Mayor Tom L. Johnson, who had been involved in the electric railway business before moving to Cleveland in 1883, was an advocate of municipal ownership of public transit. The Municipal Traction Co. was incorporated in 1906, and in 1908, the company leased the operations of the Cleveland Electric Railway Co. In 1910, the Municipal Traction Co. and Cleveland Electric Railway Co. filed for bankruptcy protection, and a new franchise agreement was created between the city and the former Cleveland Electric Railway Co., renamed Cleveland Railway Co.
Many of the cars owned and operated by the Cleveland Railway Co., including Car 1218 were manufactured by the G.C. Kuhlman Car Co. of Cleveland. Car 1218 was built in 1914, and improved in 1920 and leased to the Cleveland Interurban Railroad, owned by the Van Sweringen brothers, to provide transportation between Shaker Heights and Terminal Tower. The brothers purchased the Cleveland Railway Co. in 1930. Car 1218 was retired in 1960.
1218 was a center-entry car, meaning that there was only one door, located in the middle of the car. Once the passenger entered the car, and placed his or her fare into the collection box, there were two more steps up to the seat level. Many of the fare boxes were manufactured by the Johnson Fare Box Company, founded by Tom L. Johnson.
The Cleveland Transit System (CTS) was established after the City of Cleveland purchased the Cleveland Railway Company, in April, 1942. By 1954 the conversion to rubber tires vehicles was completed, and rail transit was limited to the Windermere line, which was extended to the Cleveland Hopkins International Airport in 1958. In 1974, CTS was reorganized as the Greater Cleveland Regional Transit Authority (RTA) which absorbed the Shaker Heights Rapid Transit the following year.
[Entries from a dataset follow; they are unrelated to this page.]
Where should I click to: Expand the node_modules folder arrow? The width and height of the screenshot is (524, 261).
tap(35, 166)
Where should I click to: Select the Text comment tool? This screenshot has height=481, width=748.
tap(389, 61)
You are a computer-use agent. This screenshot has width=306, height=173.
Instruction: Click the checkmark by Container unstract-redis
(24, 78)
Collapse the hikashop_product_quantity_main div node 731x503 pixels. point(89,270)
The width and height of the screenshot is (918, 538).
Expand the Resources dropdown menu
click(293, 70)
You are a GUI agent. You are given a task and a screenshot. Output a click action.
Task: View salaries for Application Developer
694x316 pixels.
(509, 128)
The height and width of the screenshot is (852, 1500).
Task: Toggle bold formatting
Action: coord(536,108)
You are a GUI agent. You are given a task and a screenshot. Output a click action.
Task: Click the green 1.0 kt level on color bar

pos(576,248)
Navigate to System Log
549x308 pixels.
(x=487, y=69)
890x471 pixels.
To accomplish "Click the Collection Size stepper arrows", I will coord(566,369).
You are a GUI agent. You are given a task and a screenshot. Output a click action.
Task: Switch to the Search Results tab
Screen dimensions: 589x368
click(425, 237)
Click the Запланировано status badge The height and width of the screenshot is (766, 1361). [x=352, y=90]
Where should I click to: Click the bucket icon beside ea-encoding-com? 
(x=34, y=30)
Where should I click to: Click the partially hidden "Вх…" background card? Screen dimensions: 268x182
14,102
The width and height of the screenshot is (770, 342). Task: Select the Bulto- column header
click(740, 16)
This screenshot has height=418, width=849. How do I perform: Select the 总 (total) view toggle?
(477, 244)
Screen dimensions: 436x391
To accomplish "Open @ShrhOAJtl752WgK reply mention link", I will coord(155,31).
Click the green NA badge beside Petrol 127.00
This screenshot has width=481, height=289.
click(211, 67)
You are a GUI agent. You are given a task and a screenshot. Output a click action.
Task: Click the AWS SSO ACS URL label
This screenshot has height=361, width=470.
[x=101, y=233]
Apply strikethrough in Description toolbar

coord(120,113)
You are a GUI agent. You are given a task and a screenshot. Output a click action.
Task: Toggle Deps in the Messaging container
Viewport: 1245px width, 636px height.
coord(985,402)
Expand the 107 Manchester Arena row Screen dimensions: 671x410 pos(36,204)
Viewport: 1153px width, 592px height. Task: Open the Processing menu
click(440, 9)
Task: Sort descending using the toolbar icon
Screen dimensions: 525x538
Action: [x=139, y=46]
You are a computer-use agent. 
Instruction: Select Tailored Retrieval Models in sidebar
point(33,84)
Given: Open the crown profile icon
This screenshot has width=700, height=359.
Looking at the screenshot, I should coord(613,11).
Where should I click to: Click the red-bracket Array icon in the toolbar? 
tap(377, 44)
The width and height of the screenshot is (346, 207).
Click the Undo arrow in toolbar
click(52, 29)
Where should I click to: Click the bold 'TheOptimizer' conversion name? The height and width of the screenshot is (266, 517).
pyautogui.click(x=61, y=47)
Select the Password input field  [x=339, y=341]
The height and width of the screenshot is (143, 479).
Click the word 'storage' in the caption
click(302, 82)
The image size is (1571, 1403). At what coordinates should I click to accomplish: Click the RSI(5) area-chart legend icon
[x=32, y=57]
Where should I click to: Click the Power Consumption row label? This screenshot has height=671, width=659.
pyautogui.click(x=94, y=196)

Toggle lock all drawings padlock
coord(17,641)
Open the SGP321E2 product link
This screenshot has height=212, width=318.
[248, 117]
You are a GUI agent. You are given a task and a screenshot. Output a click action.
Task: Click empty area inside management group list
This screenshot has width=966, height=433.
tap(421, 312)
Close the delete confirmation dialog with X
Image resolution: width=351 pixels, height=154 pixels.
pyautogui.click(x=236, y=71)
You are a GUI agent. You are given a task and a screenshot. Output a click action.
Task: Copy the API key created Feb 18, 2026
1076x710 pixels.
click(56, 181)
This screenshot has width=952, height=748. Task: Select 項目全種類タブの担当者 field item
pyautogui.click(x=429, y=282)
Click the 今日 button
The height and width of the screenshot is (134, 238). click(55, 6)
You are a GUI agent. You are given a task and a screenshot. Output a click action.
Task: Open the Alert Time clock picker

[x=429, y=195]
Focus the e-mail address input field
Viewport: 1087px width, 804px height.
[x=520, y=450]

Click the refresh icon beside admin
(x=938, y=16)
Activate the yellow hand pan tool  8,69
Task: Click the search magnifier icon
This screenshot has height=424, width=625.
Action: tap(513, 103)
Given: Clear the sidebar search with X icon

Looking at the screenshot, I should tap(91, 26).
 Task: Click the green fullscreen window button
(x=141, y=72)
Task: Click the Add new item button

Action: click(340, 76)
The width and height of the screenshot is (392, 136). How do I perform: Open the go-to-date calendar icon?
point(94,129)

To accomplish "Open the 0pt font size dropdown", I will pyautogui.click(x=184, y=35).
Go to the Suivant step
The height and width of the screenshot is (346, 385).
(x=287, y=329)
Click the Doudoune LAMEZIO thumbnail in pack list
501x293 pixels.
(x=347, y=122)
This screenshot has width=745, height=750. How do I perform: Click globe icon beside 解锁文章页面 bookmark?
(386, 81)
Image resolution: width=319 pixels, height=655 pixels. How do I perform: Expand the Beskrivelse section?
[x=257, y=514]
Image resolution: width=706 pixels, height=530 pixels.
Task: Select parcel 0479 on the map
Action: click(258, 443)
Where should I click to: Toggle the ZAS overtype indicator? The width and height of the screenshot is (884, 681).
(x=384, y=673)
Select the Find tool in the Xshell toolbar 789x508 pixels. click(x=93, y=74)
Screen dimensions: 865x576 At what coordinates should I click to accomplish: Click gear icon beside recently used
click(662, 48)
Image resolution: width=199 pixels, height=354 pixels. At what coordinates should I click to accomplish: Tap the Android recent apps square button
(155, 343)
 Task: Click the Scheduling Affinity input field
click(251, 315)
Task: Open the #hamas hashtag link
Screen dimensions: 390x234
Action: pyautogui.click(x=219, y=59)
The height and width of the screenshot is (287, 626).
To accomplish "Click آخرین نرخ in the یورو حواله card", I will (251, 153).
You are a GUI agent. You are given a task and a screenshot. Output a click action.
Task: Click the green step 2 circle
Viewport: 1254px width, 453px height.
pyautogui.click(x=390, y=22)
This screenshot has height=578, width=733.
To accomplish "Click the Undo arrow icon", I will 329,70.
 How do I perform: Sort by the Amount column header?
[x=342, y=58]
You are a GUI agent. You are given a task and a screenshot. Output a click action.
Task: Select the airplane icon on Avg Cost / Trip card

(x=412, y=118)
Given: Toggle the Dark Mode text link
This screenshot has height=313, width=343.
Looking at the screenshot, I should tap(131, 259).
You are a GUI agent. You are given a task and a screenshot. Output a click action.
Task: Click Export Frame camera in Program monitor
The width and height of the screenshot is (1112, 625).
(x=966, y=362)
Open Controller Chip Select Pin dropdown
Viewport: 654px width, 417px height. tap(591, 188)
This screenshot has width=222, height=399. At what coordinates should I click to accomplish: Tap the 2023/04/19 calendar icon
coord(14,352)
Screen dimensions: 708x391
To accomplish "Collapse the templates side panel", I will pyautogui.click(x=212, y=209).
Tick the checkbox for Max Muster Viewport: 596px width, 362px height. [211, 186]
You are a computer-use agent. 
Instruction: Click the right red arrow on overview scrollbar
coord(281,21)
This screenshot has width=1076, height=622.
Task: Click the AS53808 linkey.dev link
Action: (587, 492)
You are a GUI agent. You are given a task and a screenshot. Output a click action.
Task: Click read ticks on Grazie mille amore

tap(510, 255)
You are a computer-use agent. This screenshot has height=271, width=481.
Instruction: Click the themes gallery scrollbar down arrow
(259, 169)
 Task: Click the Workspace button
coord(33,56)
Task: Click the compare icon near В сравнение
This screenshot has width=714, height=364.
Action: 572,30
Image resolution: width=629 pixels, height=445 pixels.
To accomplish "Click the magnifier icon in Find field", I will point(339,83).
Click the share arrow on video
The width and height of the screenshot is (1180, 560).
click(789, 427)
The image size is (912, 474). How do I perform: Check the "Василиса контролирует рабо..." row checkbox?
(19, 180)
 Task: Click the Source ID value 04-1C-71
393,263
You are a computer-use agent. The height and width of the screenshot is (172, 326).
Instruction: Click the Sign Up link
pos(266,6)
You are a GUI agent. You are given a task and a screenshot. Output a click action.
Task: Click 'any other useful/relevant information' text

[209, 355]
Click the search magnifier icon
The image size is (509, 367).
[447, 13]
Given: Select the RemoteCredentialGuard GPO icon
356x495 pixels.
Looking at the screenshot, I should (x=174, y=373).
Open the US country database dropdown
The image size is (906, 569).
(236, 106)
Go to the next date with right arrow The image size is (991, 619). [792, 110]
An agreement was reached between RTA and University Circle Incorporated, by which Car 1218, having been retired to Trolleyville in 1966, was to be restored and placed on display in the vicinity of the Children’s Museum in University Circle (so named because it was once the circle where street cars turned around to return to downtown Cleveland). Lacking funding, the project was never completed, and Car 1218 has been sold.